The model discovered its own solving strategy — no human-annotated reasoning traces, no chain-of-thought prompting.
The Limited Value of Biological Inspiration
One inspiration for the HRM paper came from neural oscillations at different frequencies in the brain — certain regions operate at high frequency to process low-level information, while others operate at low frequency for high-level abstraction. This hierarchical frequency structure mapped onto the L-net and H-net design.
But history shows that biological plausibility is valuable as inspiration yet unreliable as a design constraint. The "local response normalization" in AlexNet, which mimicked biological neuron refractory periods, turned out to be completely useless — VGG dropped it entirely, replaced it with deeper 3×3 convolutions, and dramatically outperformed AlexNet.
The more compelling argument comes from computation theory: a Turing machine needs a readable and writable tape for universal computation. Radix sort can break through the n log n comparison sorting lower bound precisely because of extra memory buckets. The hidden states in these recursive models are essentially that tape, those memory buckets — giving the model trainable external memory within a single forward pass.
The Outer Refinement Loop Is the Real Hero
Konstantin Schürholt, a researcher at François Chollet's company, ran detailed scaling ablation experiments on HRM. The conclusion was clear: among the three layers of recursion, the outer refinement loop contributes the most. Setting the low-level and high-level recursion steps to 2 is entirely sufficient; increasing them further yields virtually no gains.
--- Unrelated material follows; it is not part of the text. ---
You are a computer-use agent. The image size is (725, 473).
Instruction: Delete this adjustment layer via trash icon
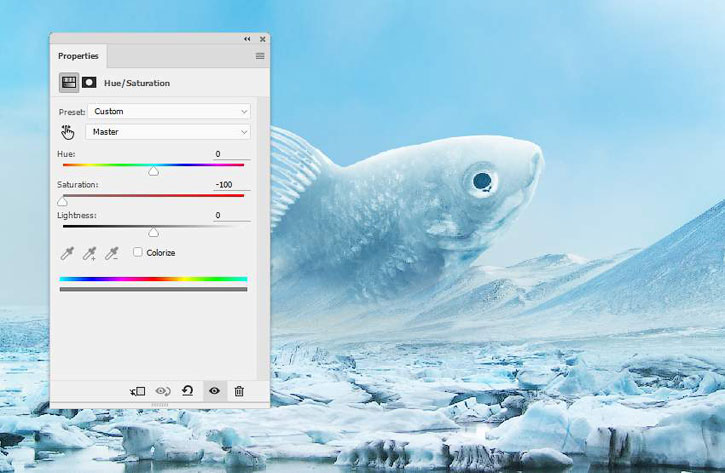(239, 391)
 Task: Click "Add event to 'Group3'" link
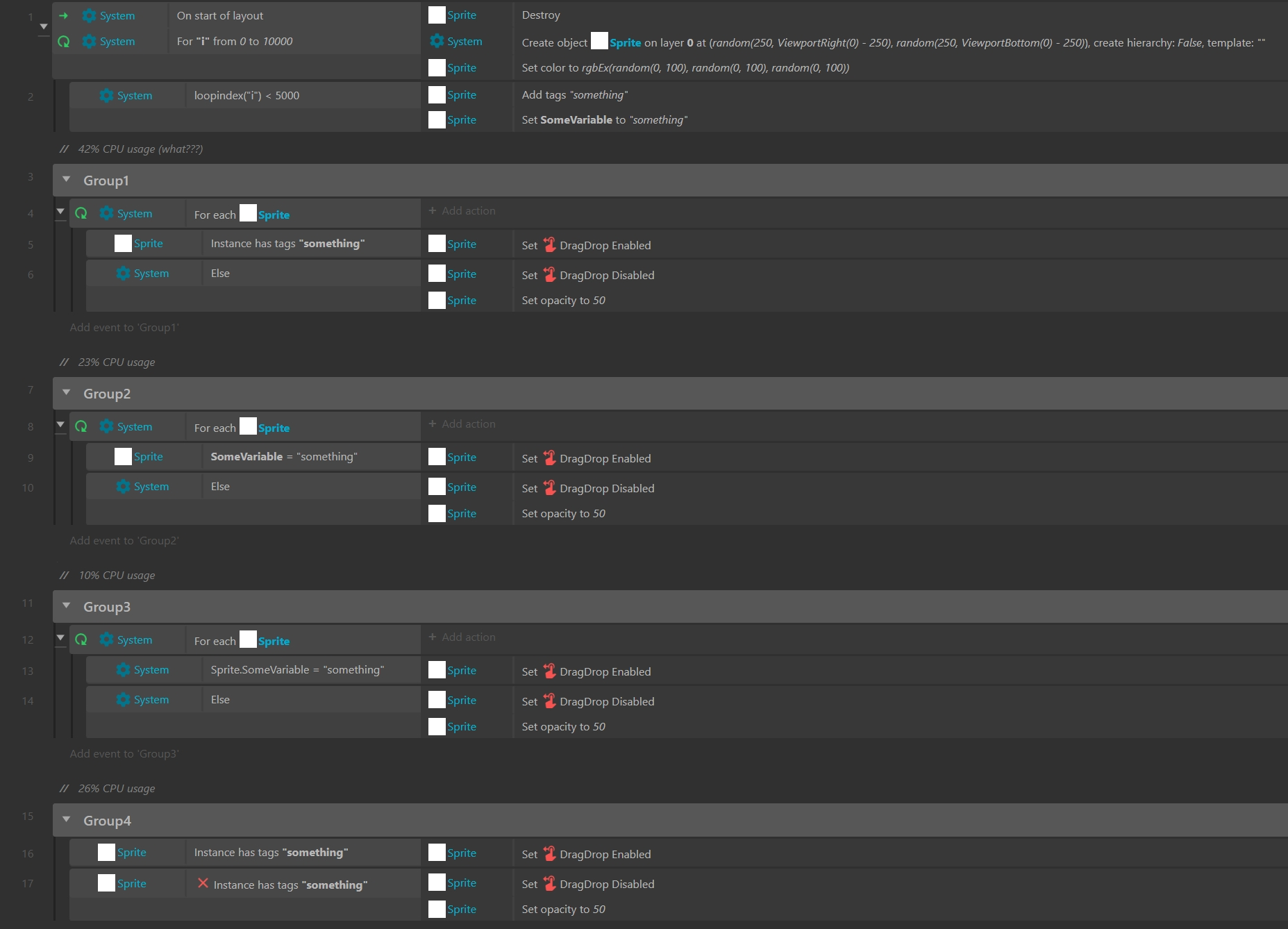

Even more counterintuitively: the number of recursive steps during training matters, but the number during testing doesn't matter nearly as much. A model trained with 16 refinement steps captures most of its performance running just 1 step at test time. This suggests the core value of recursive training isn't giving the model more "thinking time" — it's shaping the model's internal representations. The training process teaches the model how to efficiently organize information in latent space.
Small Model + Large Model = ?
The 7-million-parameter model outperforming hundred-billion-parameter reasoning models on ARC-AGI-1 comes with an important caveat: both TRM and HRM are task-specific models. A model trained on Sudoku can't do ARC Prize puzzles — it must be trained separately. LLMs' advantage lies precisely in generality — next-token prediction gives them remarkable cross-task generalization.
But LLMs' strengths and recursive models' strengths are complementary. LLMs excel at learning high-quality embedding spaces — mapping tokens and pixels into latent spaces with clean semantic separation. Recursive models excel at reasoning within latent spaces. A natural combination: use large models to build the representation space, then deploy small recursive reasoning modules inside it.
François believes this combination may already be partially present in models like Gemini. But even TRM currently remains constrained by BPTT — Alexiaa's gradients only flow through one recursive step. If this training bottleneck can be broken at large-model scale while preserving the reasoning depth that recursion provides, an observation Melanie Mitchell made in her book becomes even more compelling: scaling up is a sufficient but not necessary condition for improving performance, and adding recursion is also a sufficient but not necessary condition — the possibilities of combining both remain largely unexplored.